■ Action item ■
Each line of the data must reappear exactly in your answer, with no images included.

________________________________________

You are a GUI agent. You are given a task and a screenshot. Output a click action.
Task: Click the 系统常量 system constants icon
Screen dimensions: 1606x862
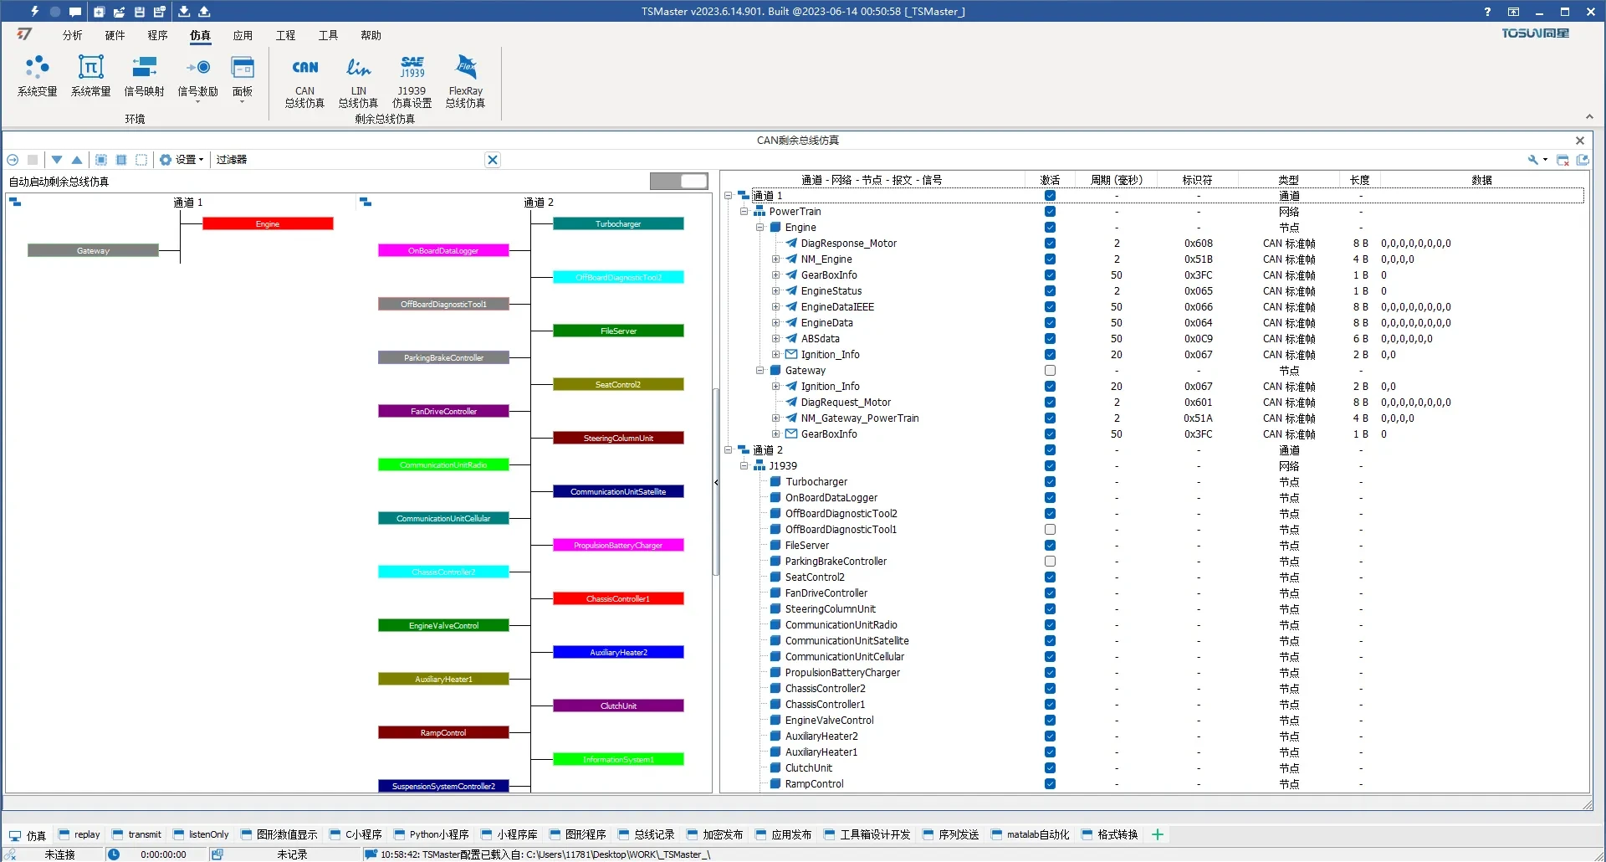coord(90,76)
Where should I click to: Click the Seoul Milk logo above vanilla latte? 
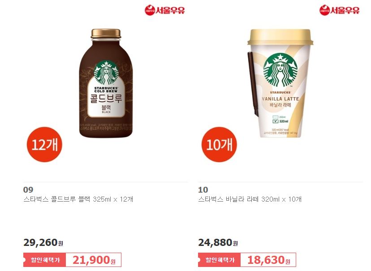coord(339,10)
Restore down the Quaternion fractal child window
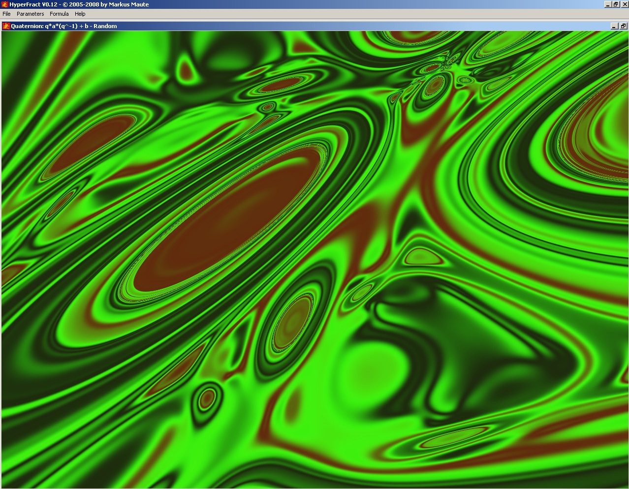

________________________________________

■ The answer ■
You are a GUI agent. You are given a task and a screenshot. Output a click action.
Task: Click the 系统常量 system constants icon
Screen dimensions: 1606x862
coord(90,76)
Where should I click to: Click the Seoul Milk logo above vanilla latte? 
coord(339,10)
Restore down the Quaternion fractal child window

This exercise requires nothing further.